Great! Now, run the cell below to visualize the results of our k-means clustering algorithm!

plt.scatter(X[:, 0], X[:, 1], c = y_hat, s = 25)
cl_centers = k_means.cluster_centers_
plt.scatter(cl_centers[:, 0], cl_centers[:, 1], c='black', s=100);

As you can see, the algorithm is pretty good at identifying the clusters. Do keep in mind that for a real data set, you will not be able to evaluate the method as such, as we don't know a priori what the clusters should be. This is the nature of unsupervised learning. The Scikit learn documentation does suggest two methods to evaluate your clusters when the "ground truth" is not known: the Silhouette coefficient and the Calinski-Harabaz Index. We'll talk about them later, but first, let's look at the Scikit learn options when using the KMeans function.

We'll discuss two important parameters which we haven't specified before: init and algorithm.

init specifies the method for initialization:

• k-means++ is the default method, this method selects initial cluster centers in a smart way in order to pursue fast convergence.
• random: choose k random observations for the initial centroids.
• ndarray: you can pass this argument and provide initial centers.

algorithm specifies the algorithm used:

• If full is specified, a full EM-style algorithm is performed. EM is short for "Expectation Maximization" and its name is derived from the nature of the algorithm, where in each iteration an E-step (in the context of K-means clustering, the points are assigned to the nearest center) and an M-step (the cluster mean is updated based on the elements of the cluster) is created.
• The EM algorithm can be slow. The elkan variation is more efficient, but not available for sparse data.
• The default is auto, and automatically selects full for sparse data and elkan for dense data.

If the actual cluster labels are unknown, the model itself must be used for evaluation. When calculating the Silhouette Coefficient, a higher score means that you ended up with a model with better defined clusters. Two scores are used to generate the silhouette coefficient:

• a is the average distance between one data sample and all other points in the same cluster
• b: The average distance between one data sample and all other points in the next nearest cluster.

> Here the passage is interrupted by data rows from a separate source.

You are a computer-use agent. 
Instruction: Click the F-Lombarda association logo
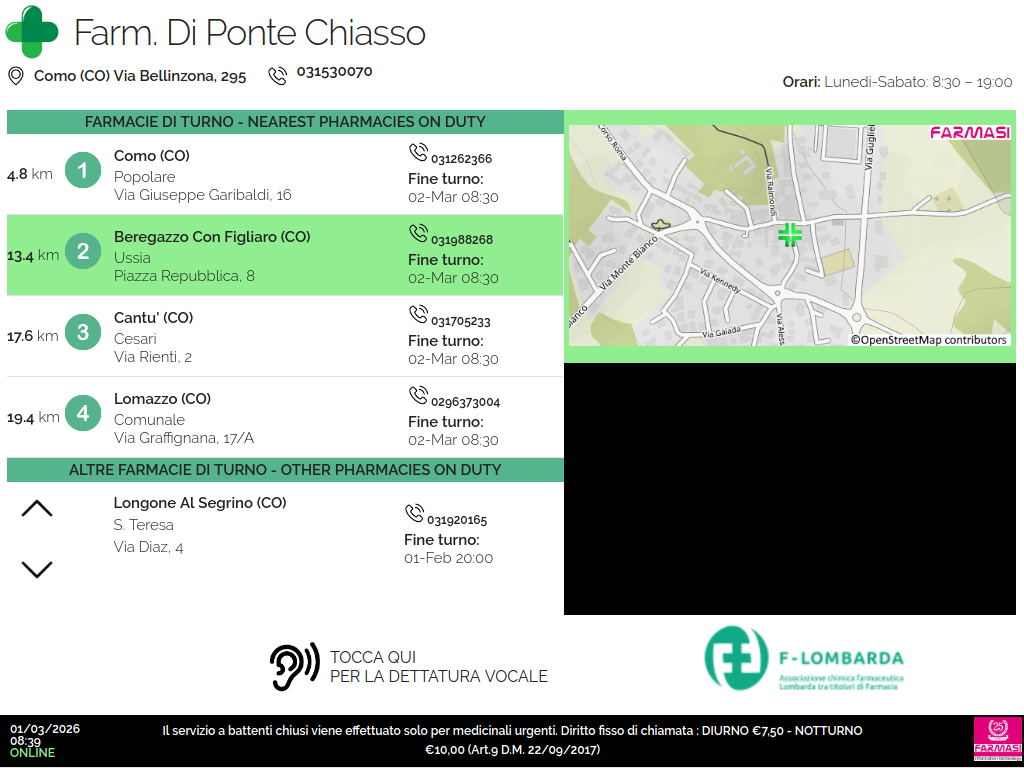coord(804,658)
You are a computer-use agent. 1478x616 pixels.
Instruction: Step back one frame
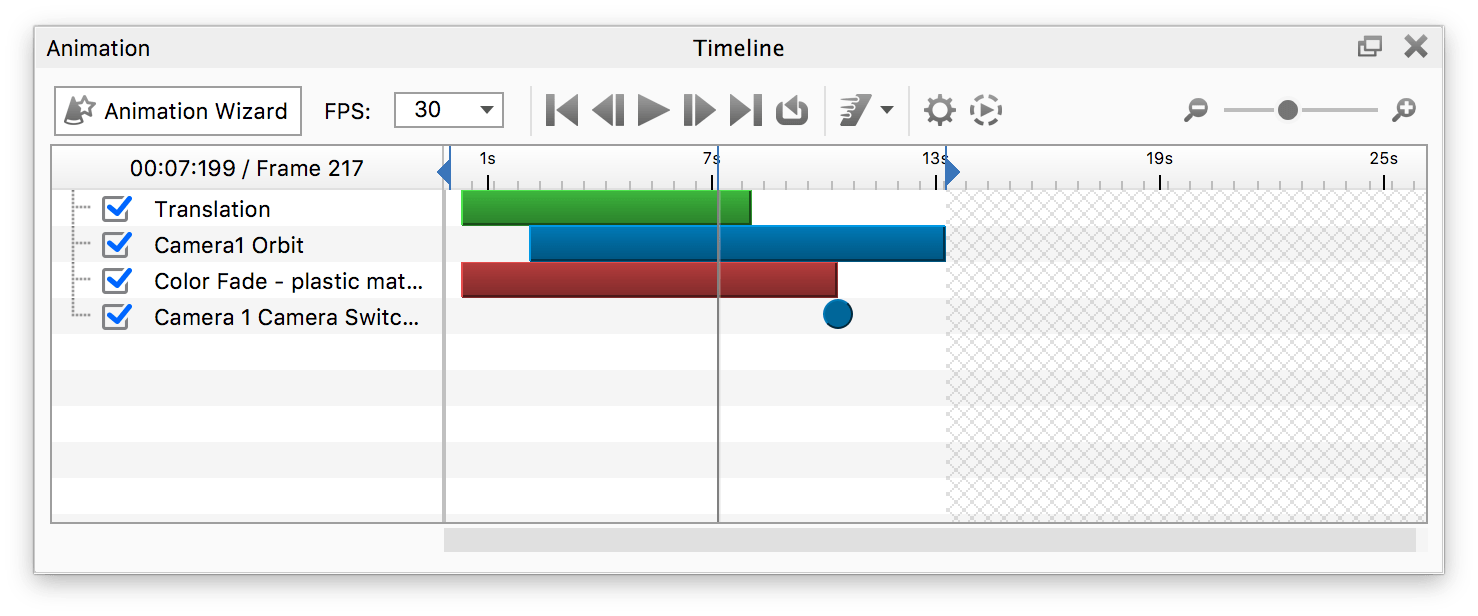[x=608, y=110]
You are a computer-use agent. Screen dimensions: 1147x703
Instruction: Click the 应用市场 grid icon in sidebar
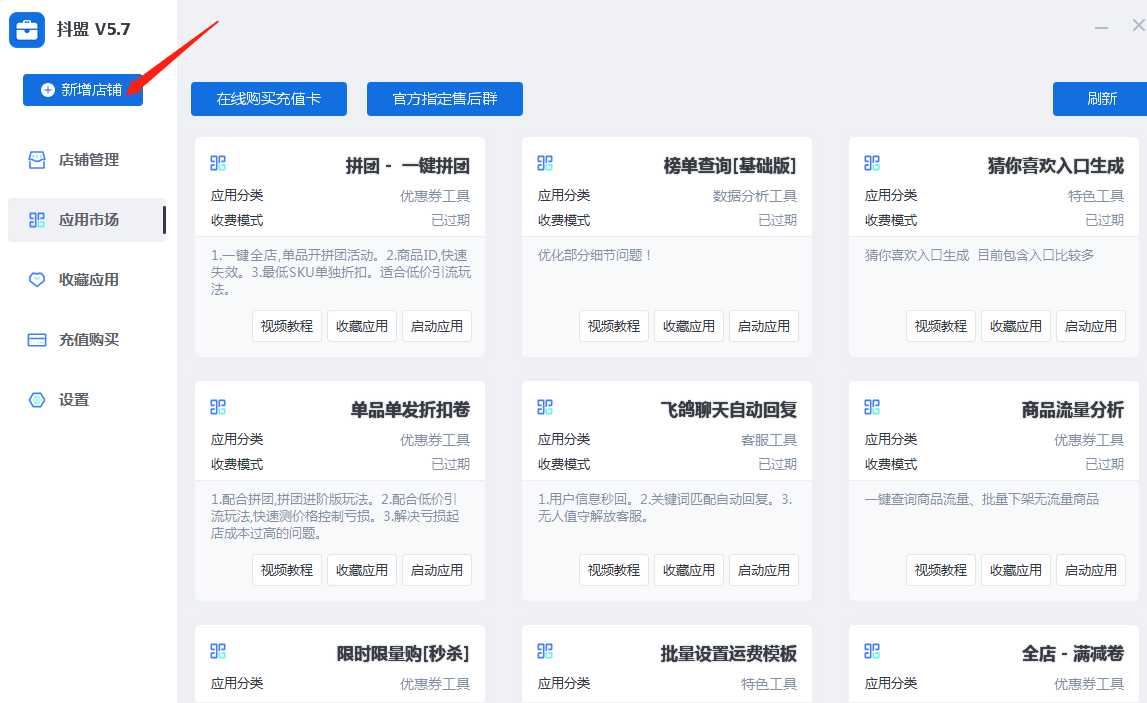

The silhouette coefficient is then given by:

$$ s = \dfrac{(b-a)}{max(b-a)} $$

let's calculate the silhouette score for the model we created above.

In the cell below:

• Import the metrics module from sklearn.
• Store the labels_ from our model in the labels variable
• Call the silhouette_score() function, which can be found inside of the metrics module. Pass in the data X, labels, and set the metric parameter equal to euclidean.

from None import None
labels = None

# Call silhouette_score() below!

Obviously, this number isn't very informative by itself, it only really is informative when you compare it to another coefficient. Let's look at the coefficient when we would have fitted a model with only 6 clusters.

In the cell below:

• Create another KMeans model. Set the n_clusters parameter to 6.
• Fit this model to our dataset, X.
• Make predictions with this model and store them in yhat_6.
• Copy over the visualization code from above and modify as necessary to visualize the clusters created by this model.

k_means_6 = None
# Don't forget to fit this model, too!

yhat_6 = None

# Import and modify the visualization code below this line!

Now, in the cell below, calculate the silhouette score for this new model, so that we can compare it to the model with 7 clusters.

labels_6 = None

# Generate a silhouette score for this model below this line!

Seems like 7 clusters generated a better result according to the silhouette coefficient!

Very similarly to the silhouette coefficient, the Calinski-Harabaz index (sklearn.metrics.calinski_harabaz_score) can be used to evaluate the model when class labels are not known a priori. Again, a higher CH score means that the model has better defined clusters.

When you have k clusters, the score s is a ratio of the between-cluster dispersion, and the within-cluster dispersion.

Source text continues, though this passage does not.